Text block:

────────────────

Maximizes a user defined function within a set of bounds. After the function is sampled a pre-determined number of times, a Gaussian process is fit to the results. An acquisition function is then maximized to determine the most likely location of the global maximum of the user defined function. This process is repeated for a set number of iterations.

Usage

bayesOpt(
  FUN,
  bounds,
  saveFile = NULL,
  initGrid,
  initPoints = 4,
  iters.n = 3,
  iters.k = 1,
  otherHalting = list(timeLimit = Inf, minUtility = 0),
  acq = "ucb",
  kappa = 2.576,
  eps = 0,
  parallel = FALSE,
  gsPoints = pmax(100, length(bounds)^3),
  convThresh = 1e+08,
  acqThresh = 1,
  errorHandling = "stop",
  plotProgress = FALSE,
  verbose = 1,
  ...
)

Value

An object of class bayesOpt containing information about the process.

  • FUN The scoring function.

  • bounds The bounds originally supplied.

  • iters The total iterations that have been run.

  • initPars The initialization parameters.

  • optPars The optimization parameters.

  • GauProList A list containing information on the Gaussian Processes used in optimization.

  • scoreSummary A data.table with results from the execution of FUN at different inputs. Includes information on the epoch, iteration, function inputs, score, and any other information returned by FUN.

  • stopStatus Information on what caused the function to stop running. Possible explenations are time limit, minimum utility not met, errors in FUN, iters.n was reached, or the Gaussian Process encountered an error.

  • elapsedTime The total time in seconds the function was executing.

Arguments

FUN

the function to be maximized. This function should return a named list with at least 1 component. The first component must be named Score and should contain the metric to be maximized. You may return other named scalar elements that you wish to include in the final summary table.

bounds

named list of lower and upper bounds for each FUN input. The names of the list should be arguments passed to FUN. Use "L" suffix to indicate integers.

saveFile

character filepath (including file name and extension, .RDS) that specifies the location to save results as they are obtained. A bayesOpt object is saved to the file after each epoch.

initGrid

user specified points to sample the scoring function, should be a data.frame or data.table with identical column names as bounds.

initPoints

Number of points to initialize the process with. Points are chosen with latin hypercube sampling within the bounds supplied.

iters.n

The total number of times FUN will be run after initialization.

────────────────

Available data:
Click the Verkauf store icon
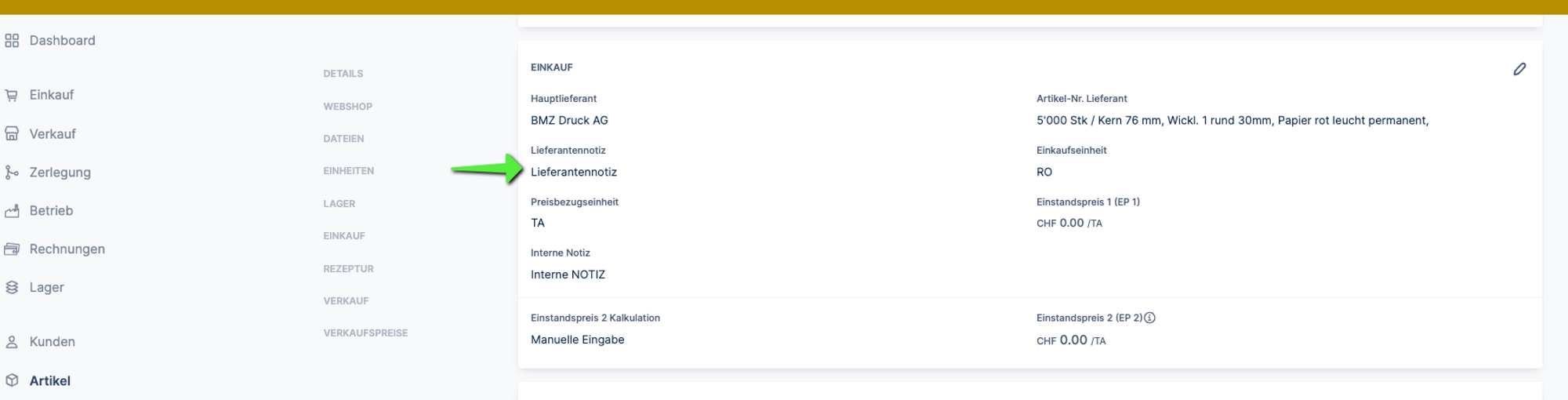This screenshot has width=1568, height=400. pyautogui.click(x=12, y=134)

────────────────

Challenges:
1) According to the bayesOpt documentation, what name must the first component of the list returned by FUN have?
2) Go on with the bayesOpt documentation after its last sentence.

Task-by-task answers:
1) Score

2)
iters.k

integer that specifies the number of times to sample FUN at each Epoch (optimization step). If running in parallel, good practice is to set iters.k to some multiple of the number of cores you have designated for this process. Must be lower than, and preferrably some multiple of iters.n.

otherHalting

A list of other halting specifications. The process will stop if any of the following is true. These checks are only performed in between optimization steps:

  • The elapsed seconds is greater than the list element timeLimit.

  • The utility expected from the Gaussian process is less than the list element minUtility.

acq

acquisition function type to be used. Can be "ucb", "ei", "eips" or "poi".

  • ucb Upper Confidence Bound

  • ei Expected Improvement

  • eips Expected Improvement Per Second

  • poi Probability of Improvement

kappa

tunable parameter kappa of the upper confidence bound. Adjusts exploitation/exploration. Increasing kappa will increase the importance that uncertainty (unexplored space) has, therefore incentivising exploration. This number represents the standard deviations above 0 of your upper confidence bound. Default is 2.56, which corresponds to the ~99th percentile.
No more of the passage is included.